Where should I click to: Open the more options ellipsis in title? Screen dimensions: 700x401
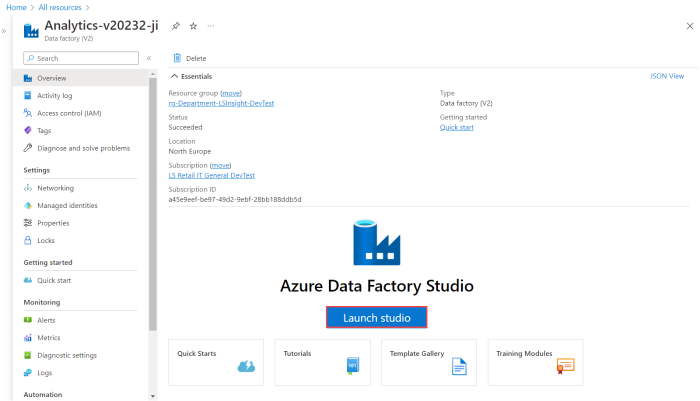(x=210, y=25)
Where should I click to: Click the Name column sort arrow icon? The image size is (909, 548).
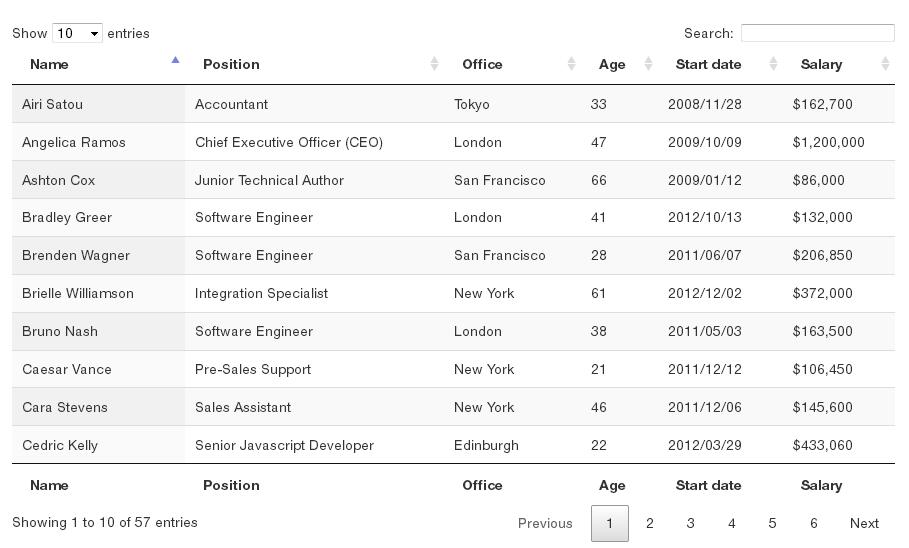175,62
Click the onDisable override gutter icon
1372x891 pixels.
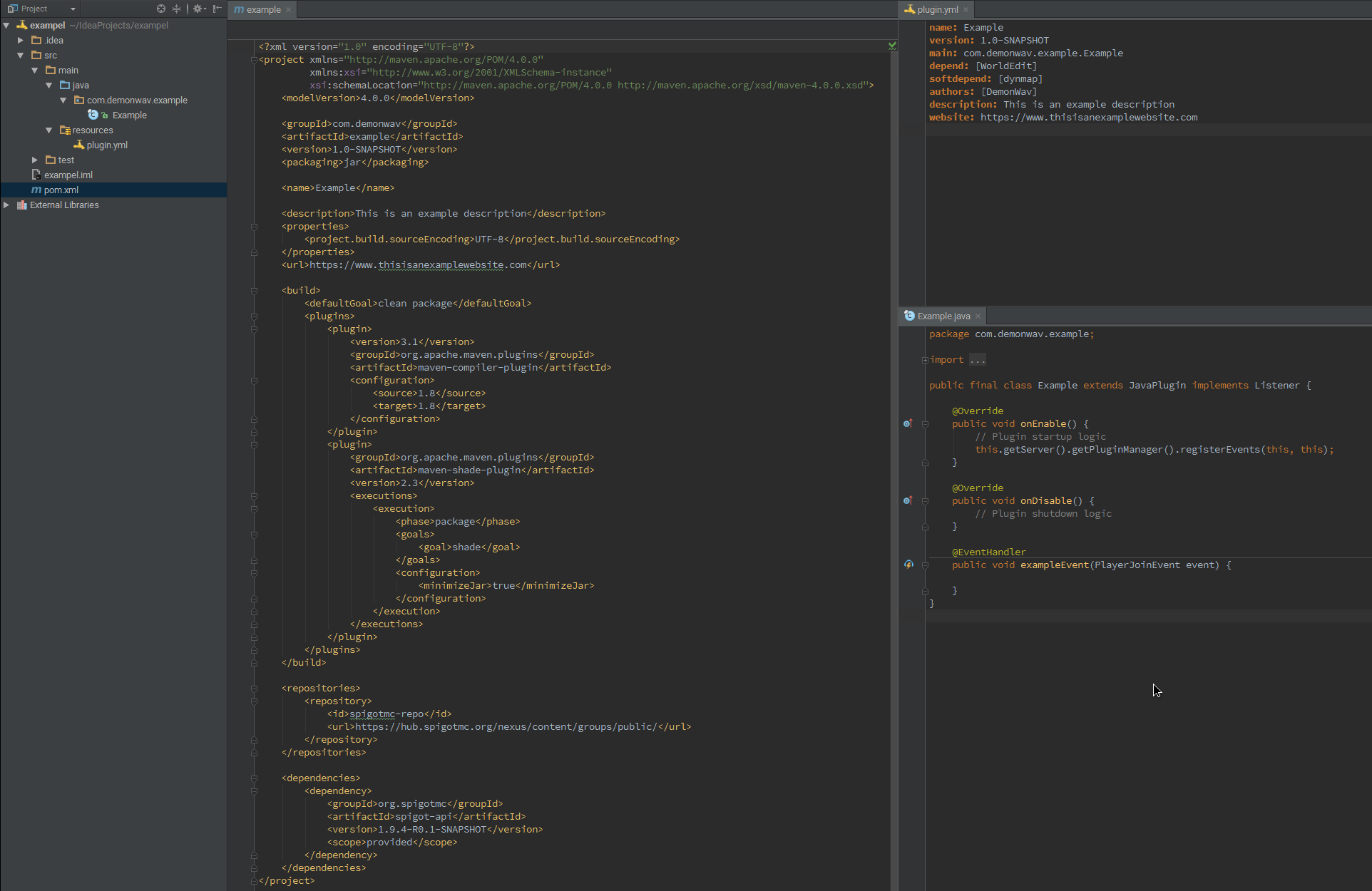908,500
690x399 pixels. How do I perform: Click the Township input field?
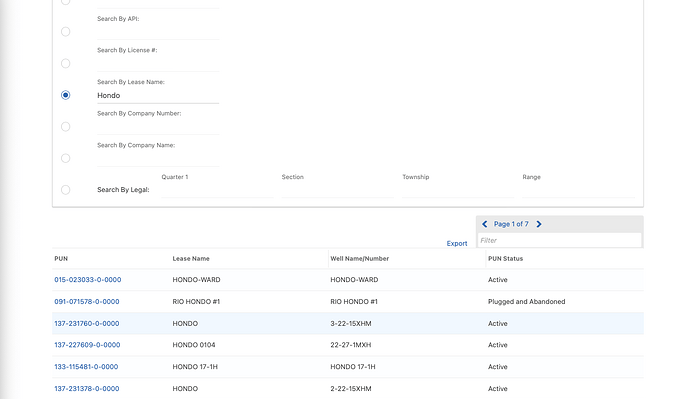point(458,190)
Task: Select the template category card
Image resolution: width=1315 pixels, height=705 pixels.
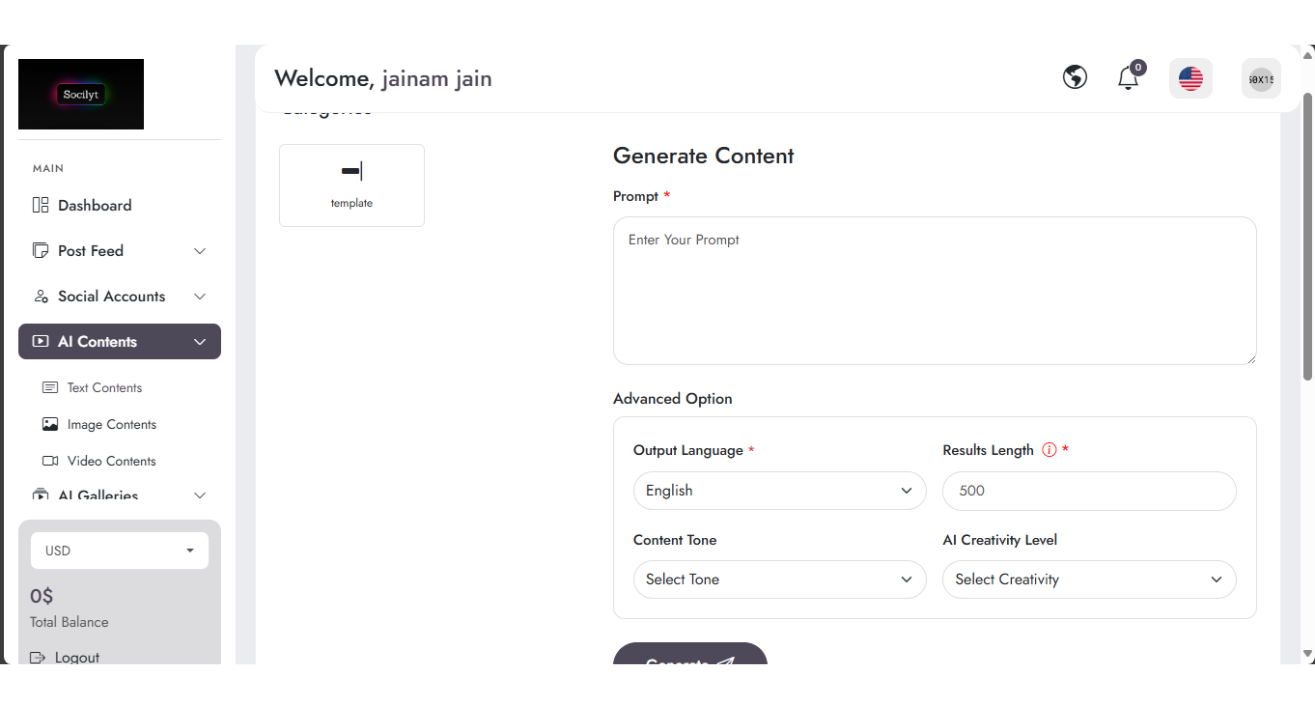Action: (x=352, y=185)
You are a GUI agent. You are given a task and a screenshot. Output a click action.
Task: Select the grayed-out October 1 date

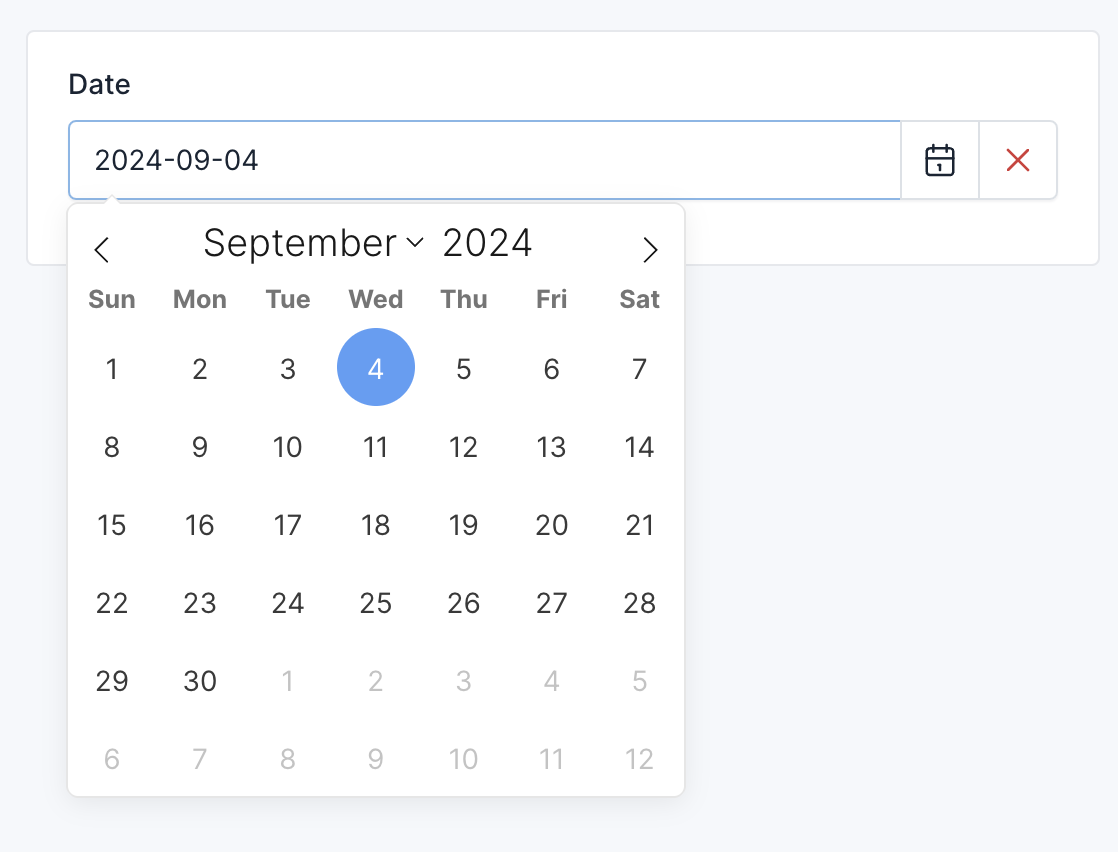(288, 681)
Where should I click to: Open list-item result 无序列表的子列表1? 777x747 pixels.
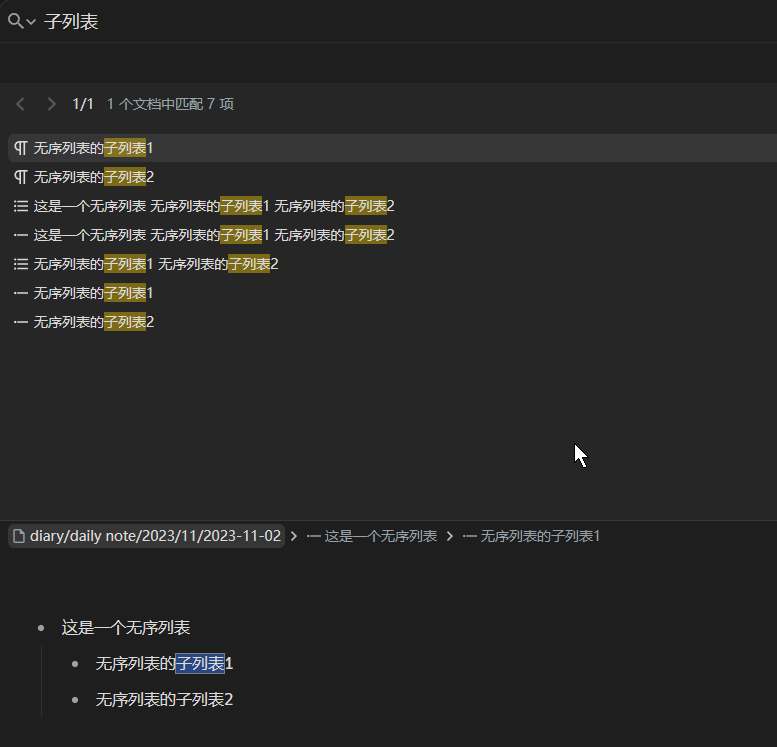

*Exercise description:* Rewrite all of the records above, replacing "Where should I click to" with "Where do I click to" and changing nothing else. Leave the pictures out of your answer.

*Exercise response:*
Where do I click to: Open the more options ellipsis in title? Screen dimensions: 700x401
(x=210, y=25)
Where do I click to: Click the Name column sort arrow icon? The image size is (909, 548).
175,62
Click the onDisable override gutter icon
1372x891 pixels.
908,500
690x399 pixels. How do I perform: Click the Township input field?
point(458,190)
Task: Select the template category card
Image resolution: width=1315 pixels, height=705 pixels.
Action: (x=352, y=185)
You are a GUI agent. You are given a task and a screenshot. Output a click action.
Task: Select the grayed-out October 1 date

(288, 681)
Where do I click to: Open list-item result 无序列表的子列表1? 777x747 pixels.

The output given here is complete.